WHAT THE TASK ASKS: Write what comes next in the stock option expiration provisions below, picking up right after their last sentence.

-- start QUOTED PASSAGE --

3.    Expiration of Option.

(a)    Expiration of Option Period. The Option Period shall expire on the tenth anniversary of the Grant Date.

(b)    Termination of Employment Due to Death or Retirement. If Employment of the Optionee is terminated due to death or Retirement, the Option shall expire upon the earlier of (i) three years following the date of termination of Employment or (ii) expiration of the Option Period.  The death of the Optionee following Retirement but prior to the expiration of the Option shall have no effect on the expiration of the Option.

(c)    Termination of Employment by the Corporation for Cause. If Employment of the Optionee is terminated by the Corporation or any of its Subsidiaries for Cause, the Option shall expire upon the termination of Employment.

(d)    Termination of Employment by the Corporation Other Than For Cause or Due to Resignation.  If Employment of the Optionee is terminated by the Corporation or any of its Subsidiaries for any reason other than Cause or due to voluntary resignation by the Optionee, the Option shall expire upon the earlier of (i) 90 days following the date of termination of Employment or (ii) expiration of the Option Period.

-- end QUOTED PASSAGE --
-- start DATA --

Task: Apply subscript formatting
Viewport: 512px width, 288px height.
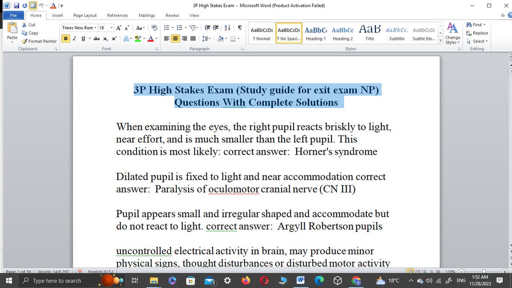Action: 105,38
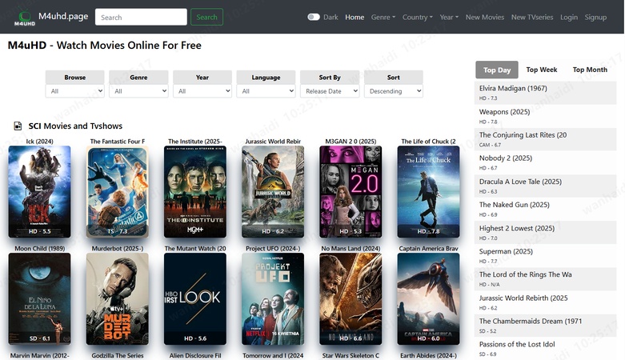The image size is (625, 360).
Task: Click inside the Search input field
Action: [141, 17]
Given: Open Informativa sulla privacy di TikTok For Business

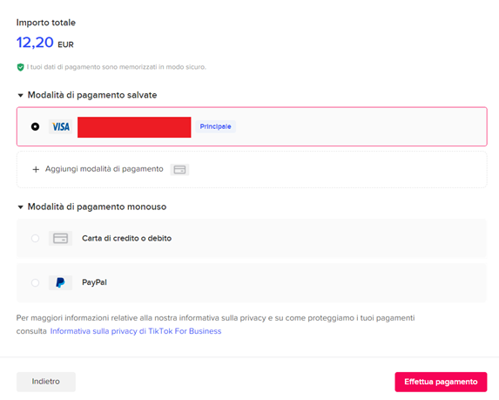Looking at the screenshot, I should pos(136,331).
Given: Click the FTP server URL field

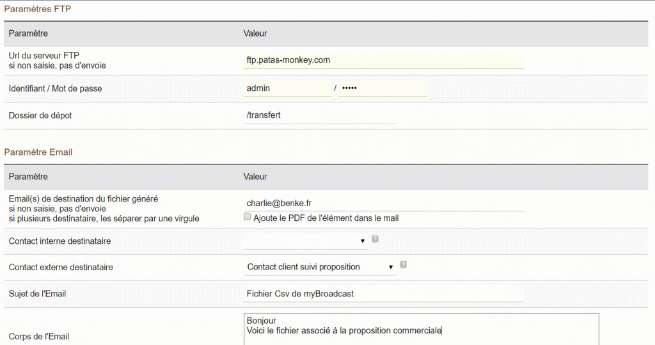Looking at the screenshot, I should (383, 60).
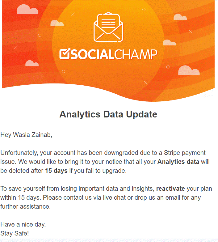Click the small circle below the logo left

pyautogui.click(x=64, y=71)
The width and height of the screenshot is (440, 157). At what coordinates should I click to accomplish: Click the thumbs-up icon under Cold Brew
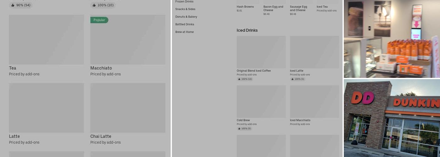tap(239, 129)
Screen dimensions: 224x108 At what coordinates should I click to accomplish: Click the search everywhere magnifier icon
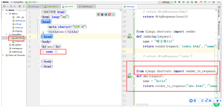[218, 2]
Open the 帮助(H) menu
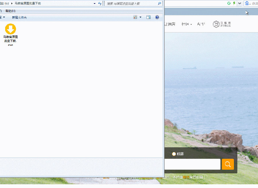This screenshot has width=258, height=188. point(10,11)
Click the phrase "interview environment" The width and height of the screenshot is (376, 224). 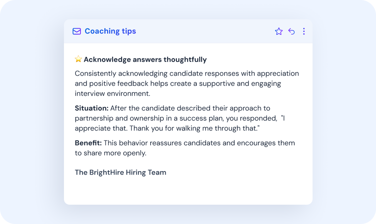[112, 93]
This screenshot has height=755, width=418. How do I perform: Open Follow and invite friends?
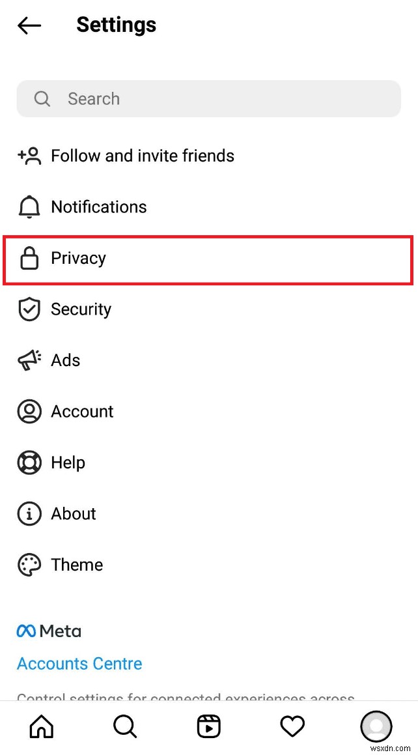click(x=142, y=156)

-- end DATA --

EXPECTED OUTPUT:
(e)    Termination of Employment Following or in Connection with a Change in Control.  If Employment of the Optionee is terminated following a Change in Control or in connection with a Change in Control, and, as a result, the Optionee is eligible for severance benefits under a Change in Control Agreement, the Option shall remain exercisable throughout the Option Period.

4.    Employment with a Competitor.  Notwithstanding anything herein to the contrary, in the event the Committee, the Chief Executive Officer, or an authorized officer determines that the Optionee has accepted or intends to accept employment with a competitor of any business unit of the Corporation, the Committee, the Chief Executive Officer, or the authorized officer may cancel the Option by written notice to the Optionee.

5.    Forfeiture or Repayment Resulting from Forfeiture Event.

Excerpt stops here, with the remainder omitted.